• [Estratto fornito]:

La sostenibilità ambientale non preclude quella economica. Come tutti, anche Noemi e Nicola devono far quadrare i conti; ciò che rende il loro progetto non un’aspirazione utopica ma una realtà è il fatto che nella struttura della loro attività abbiano saputo inserire con successo il fattore mercato, di cui sono protagonisti su tutta la filiera.
“La sfida oggi è riuscire a fare questo tipo di agricoltura e riuscire a pagare le spese di una famiglia, senza arrivare necessariamente alla grossa azienda agricola. Riusciamo con piccoli investimenti a ricavare un reddito. Una piccola fattoria familiare economicamente sostenibile deve fare attenzione alle tecniche che usa, alla razionalizzazione del lavoro e a nuove strategie di marketing: devi essere un artigiano a tutto tondo, seguire tutte le fasi della produzione.”
“Io ho una partita IVA agricola perciò ho sgravi fiscali ma non posso accedere ai finanziamenti europei, quindi noi abbiamo una sostenibilità economica dettata esclusivamente da quello che riusciamo a produrre e commercializzare.
L’obiettivo fondamentale di questo ciclo produttivo è il rapporto diretto col consumatore, la creazione di una rete locale e un maggiore coinvolgimento delle famiglie nella pianificazione delle semine
“Noi vendiamo direttamente a famiglie della zona, per cui non abbiamo bisogno della certificazione biologica perché le persone vengono qua tutti i giorni e vedono come coltiviamo. Addirittura, noi scegliamo con loro che cosa coltivare. Vendiamo cassette pre-fatte e miste così le persone acquistano quello che l’orto dà in quel momento. Questo metodo funziona molto bene perché non c’è scarto e i nostri prezzi sono più bassi del biologico che trovi in giro. Inoltre la varietà di ortaggi è ampissima e nel rapporto diretto con il consumatore si possono scambiare ricette e riscoprire la cura per l’alimentazione. ”
“C’è una famiglia con la quale decidiamo insieme la qualità e la quantità degli ortaggi che vogliono acquistare. Addirittura loro pagano in anticipo parte del raccolto, così da permetterci di comprare i semi e le piantine all’inizio dell’anno. Per cui man mano che il sistema cresce, la relazione diventa di co-gestione.”
Quello di Noemi e Nicola, per concludere, non è solo un fare, bensì un essere: un nuovo modo di vivere e di stare al mondo che si esprime attraverso una pratica.
“A noi piace quello che facciamo perché abbiamo richiamato a noi una serie di responsabilità che avevamo delegato all’esterno: la responsabilità di nutrirci era lasciata al supermercato, quella delle relazioni sociali era demandata al lavoro e all’intrattenimento digitale. Adesso tutto quello che facciamo “è colpa nostra”, nel bene e nel male.

• [Compiti da svolgere]:
1. Ricopia dall'estratto il passo che parte dalle parole "Quello di Noemi" e arriva fino alle parole "attraverso una pratica.", comprese.
2. Nell'estratto, perché Noemi e Nicola dicono di non aver bisogno della certificazione biologica?

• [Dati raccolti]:
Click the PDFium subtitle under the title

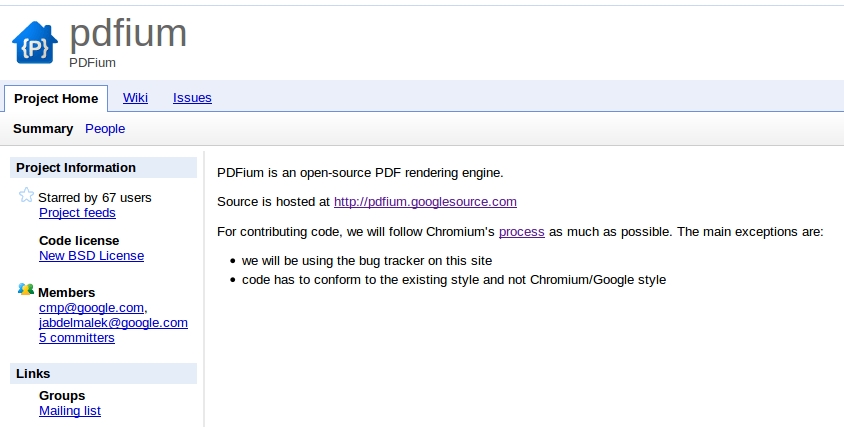pos(93,63)
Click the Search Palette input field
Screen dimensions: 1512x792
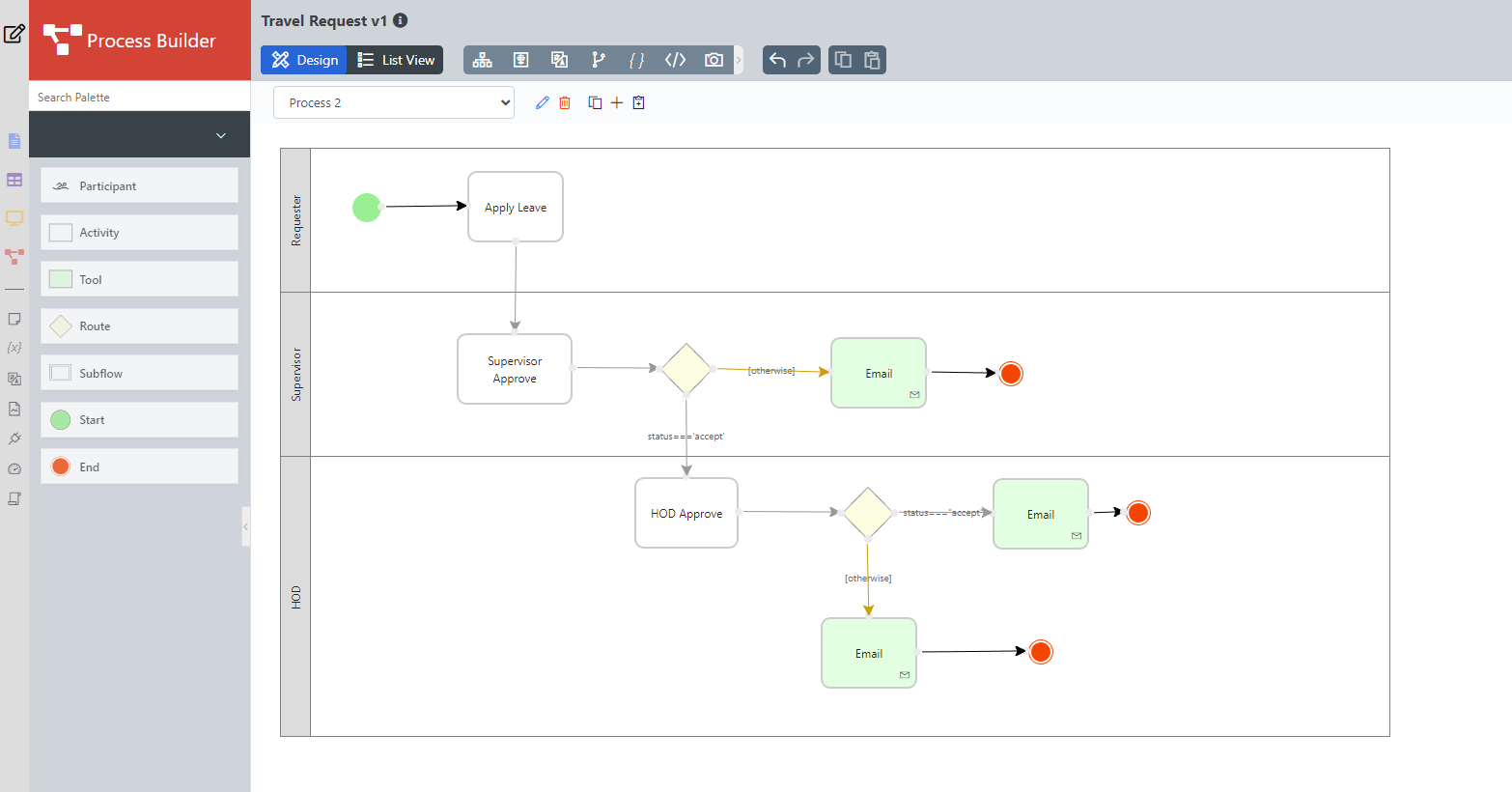139,97
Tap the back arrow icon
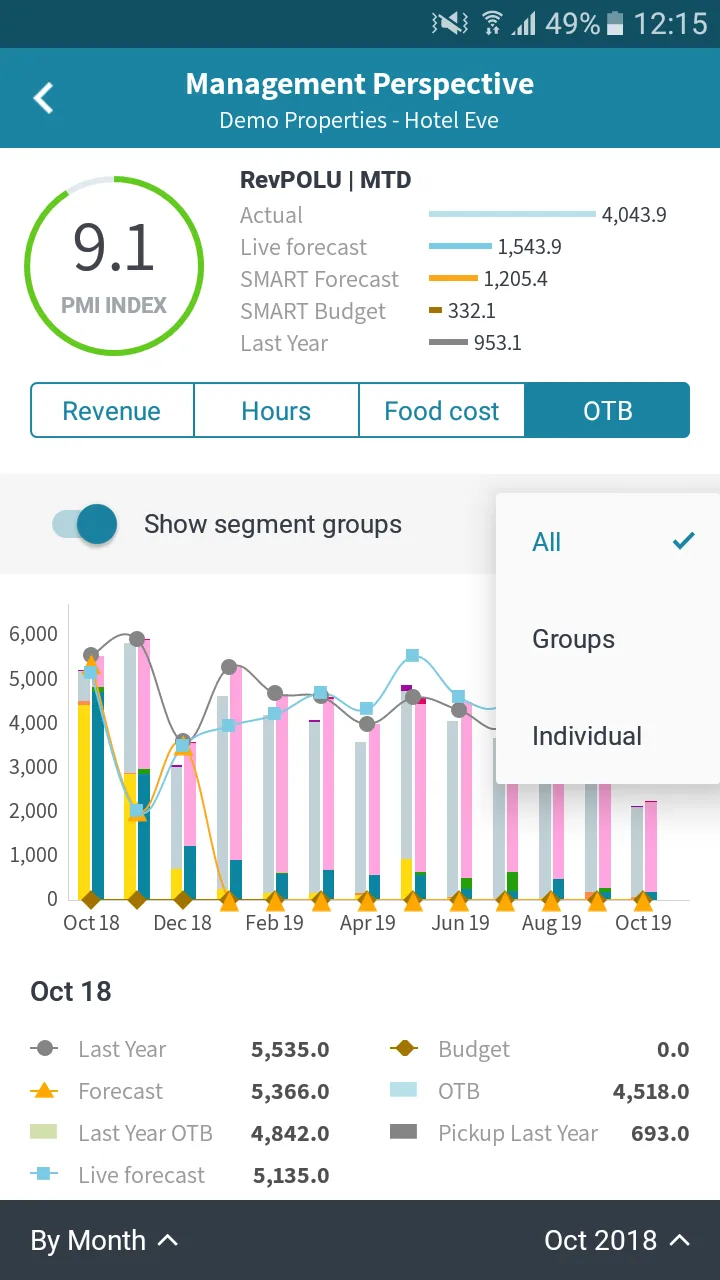 pyautogui.click(x=43, y=98)
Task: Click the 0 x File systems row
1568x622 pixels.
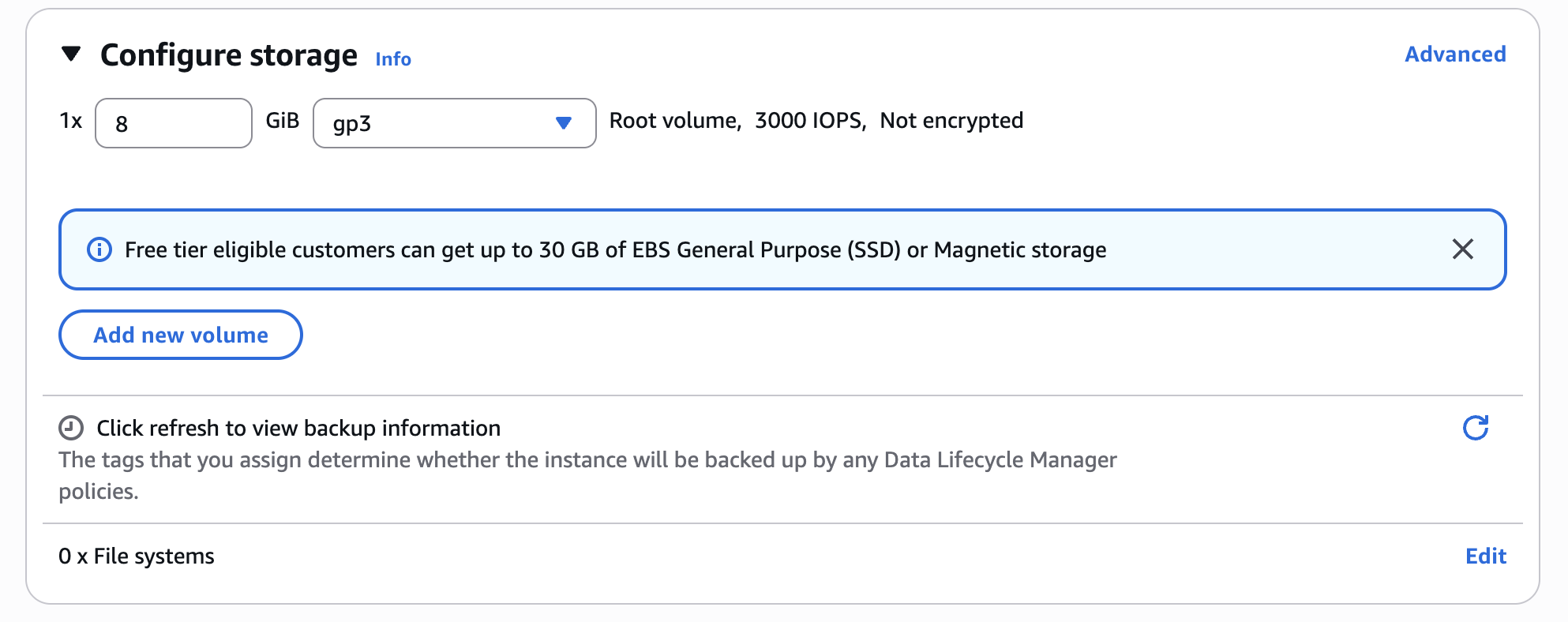Action: [x=137, y=556]
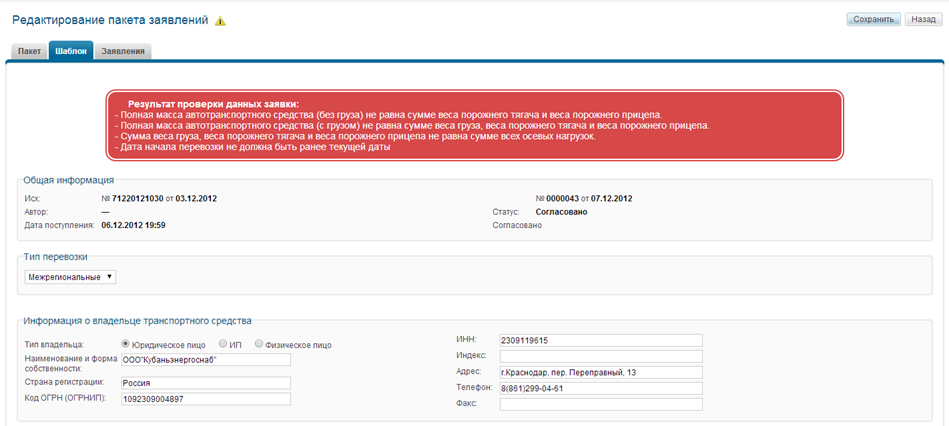Click the red validation results message box
Image resolution: width=949 pixels, height=426 pixels.
point(474,125)
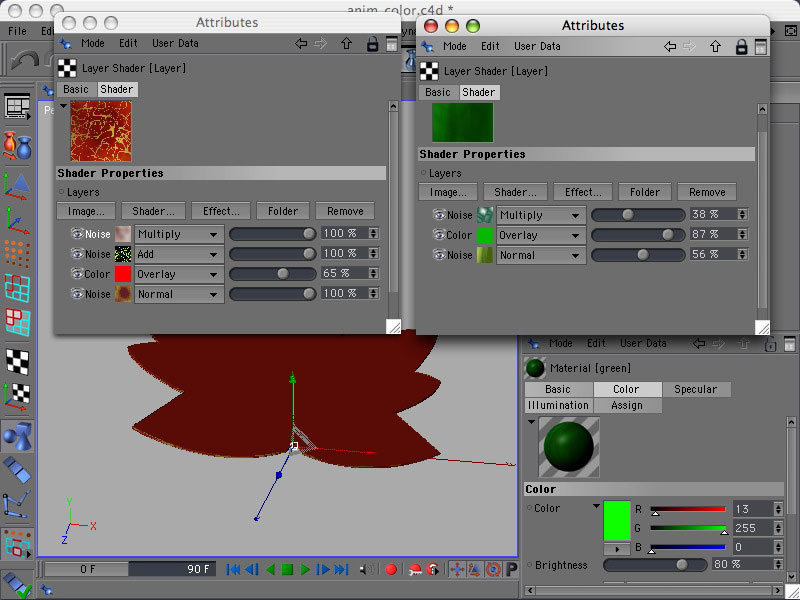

• [Risposte]:
1.
Quello di Noemi e Nicola, per concludere, non è solo un fare, bensì un essere: un nuovo modo di vivere e di stare al mondo che si esprime attraverso una pratica.

2. Perché vendono direttamente a famiglie della zona, che vengono lì tutti i giorni e vedono come coltivano.